Andujar’s work ‘Yanomami Genocide: Death of Brazil’ was first presented in April 1989 at the São Paulo Museum of Art (MASP) as an installation with colour slides projected onto plastic screens and mirrors. The photographs were originally black and white, and the artist’s re-illumination of the images reshaped their meaning, instilling urgency for that moment and the years that followed. Andujar’s aim was to raise awareness of the situation faced by the Yanomami, who at the time suffered from disease brought to their land by illegal gold miners. In this new book, Andujar has again recontextualised the images, bringing them into the present and reshaping their meaning for dissemination to a contemporary audience, as the Yanomami remain in peril.

The photographs in the book show both the Yanomami and the landscape they inhabit. They were created with a variety of experimental techniques to visually represent the shamanic culture. They are often high contrast with dramatic light and shadow, distorted, cropped, imbued with a sense of movement, menace, and the otherworldly. The images of people focus on fragments of bodies or close-cropped portraits, hinting at intimacy and the psychological.

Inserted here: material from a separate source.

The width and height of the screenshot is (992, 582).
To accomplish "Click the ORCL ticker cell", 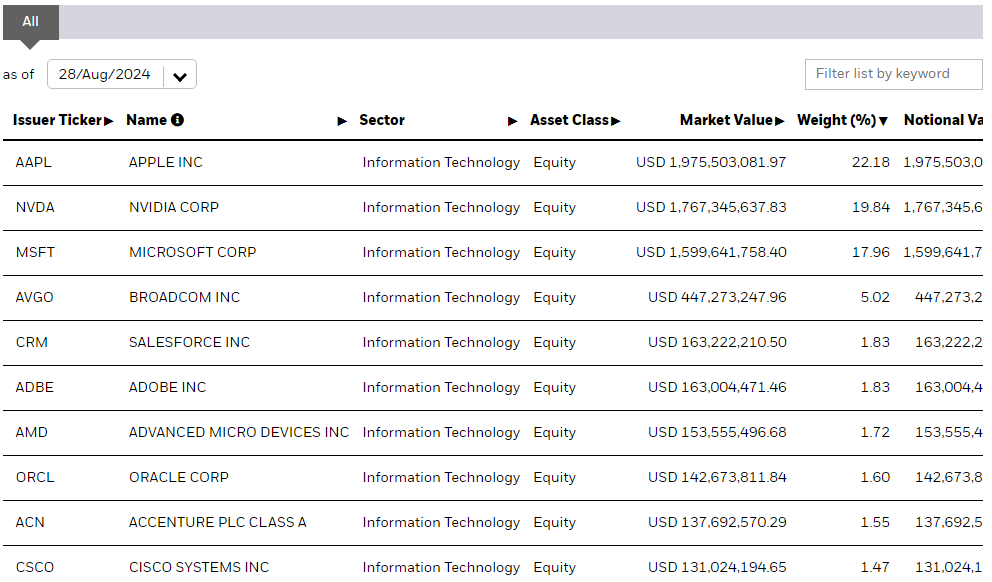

Alongside her artistic practice, Andujar co-founded in 1978 the Pro-Yanomami Commission (CCPY), which denounced the devastation caused by illegal miners, supported health programmes, and campaigned for the demarcation of Yanomami land. Working closely with leaders such as Davi Kopenawa, this effort culminated, after 14 years of campaigning, in the official recognition of the Yanomami Indigenous Territory in 1992. Today, in addition to the illegal miners established on Yanomami land, Indigenous populations continue to be affected by the policies of governments that have normalised genocide.

‘Genocídio do Yanomami’ (Yanomami Genocide) was developed in close collaboration with Andujar’s gallery, Galeria Vermelho, in São Paulo, Brazil.

Edition of 750 copies, hardcover with french folds.